- _TEXT SECTION_
Segment Open
The outgoing Premier League champions used Twitter to confirm speculation which had been building since the bitter weekend defeat by 2-0 away to his old club, Everton. Wales veteran Ryan Giggs will take over as interim manager until the end of the season while Holland manager Louis Van Gaal was the bookmakers’ early favourite as a long-term successor.

Moyes had remained outwardly positive about his tenure at Old Trafford. The owning Glazer family had expected some slippage in his first season but not an avalanche which took the club out of the Champions League slots.

Last weekend’s 11th league defeat under Moyes ended their last faint hopes of achieving a top-four finish and wiped out the owners’ trust that Moyes was worthy of trust to handle a £100m-plus spending spree this coming summer.

Moyes was hand-picked by the retirement-bound Sir Alex Ferguson this time last year. He was cut from the same Glaswegian working-class stone as Ferguson and his appointment met little criticism, apart from a minority among fans and media who would have preferred Jose Mourinho.

However, Moyes was undermined from the outset by the circumstances under which he took the job.

Firstly, United were also allowing vastly experienced David Gill to retire as chief executive simultaneously. This saw the new manager leaning on a new boss in Ed Woodward – and Woodward, while hugely successful in signing new sponsors, was raw in terms of signing superstar footballers.

Secondly, top clubs plan their transfer strategy deep into the previous season. United could not start work until Moyes arrived on July 1. That was desperately late but Moyes, in any case, had no real insight into his squad and what he needed in terms of new blood.
Segment Closed
- _INSTRUCTION_
Pick up the account of David Moyes's departure from United after its final sentence and continue it in the same vein.

- _DATA EXTRACT_
Segment Open
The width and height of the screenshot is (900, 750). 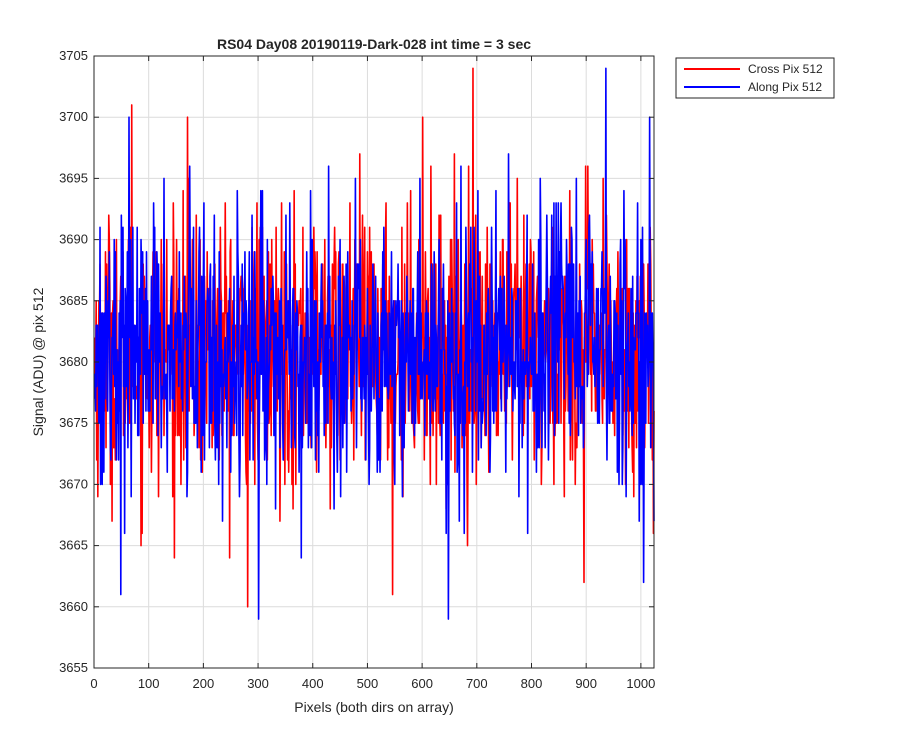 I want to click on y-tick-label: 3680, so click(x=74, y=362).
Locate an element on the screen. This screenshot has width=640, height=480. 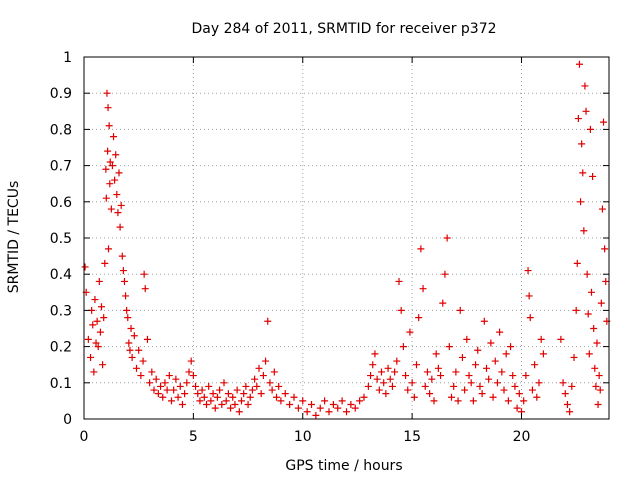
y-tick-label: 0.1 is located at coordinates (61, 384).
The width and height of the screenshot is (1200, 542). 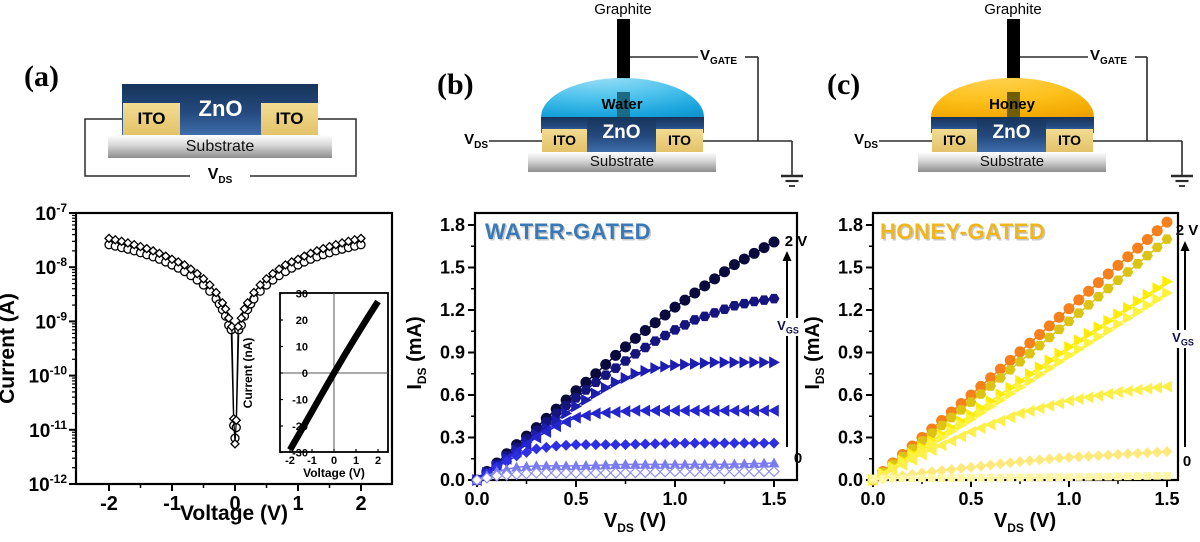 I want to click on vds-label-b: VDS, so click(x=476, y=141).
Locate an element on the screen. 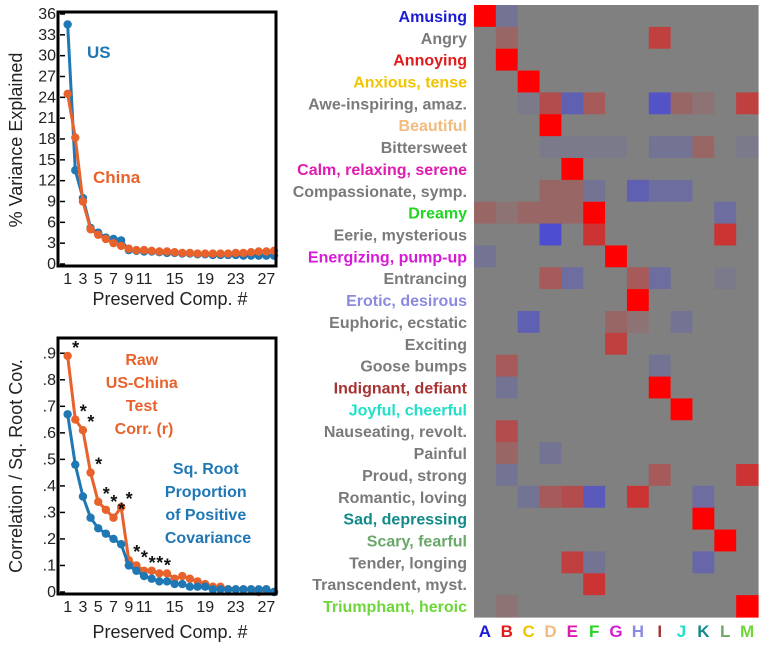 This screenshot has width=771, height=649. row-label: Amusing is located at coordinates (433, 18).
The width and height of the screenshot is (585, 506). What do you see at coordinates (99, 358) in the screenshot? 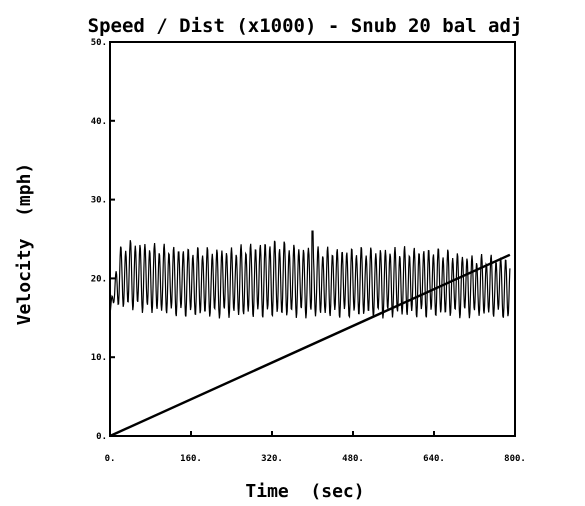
Segment Closed
- _OUTPUT FOR THIS EXERCISE_
Thirdly, buying Belgian Marouane Fellaini for an unnecessarily high fee and then, in January, Juan Mata, were both misjudgements, more to appease fan impatience. The wrong reason. That fuelled the Glazers’ unease about entrusting Moyes with a £150m budget this coming summer.

Moyes, having started under so many handicaps, did not help himself.

Firstly he replaced Ferguson’s entire backroom staff with his own men when at least one continuity figure on the training ground might have helped ease the transition for both himself and his players.

Then, once the season had begun, his perpetual chopping and changing of his line-up disturbed the dressing room and betrayed a lack of vision for the team as a whole.

Hence history repeated itself. Just as Wilf McGuinness could not cope with Sir Matt Busby’s mighty legacy back in 1970 so Moyes could not cope with the full fall-out from Ferguson’s departure.

An important concept, among players in the upper strata of English football, is known as: “Show us your medals.” It’s about respect; about players’ relationship with their manager and willingness to accept his orders.

Ferguson had a bank vault of medals. Moyes had none; he leaves with a Community Shield victory to his credit. That’s not so much a trophy, more a wooden spoon.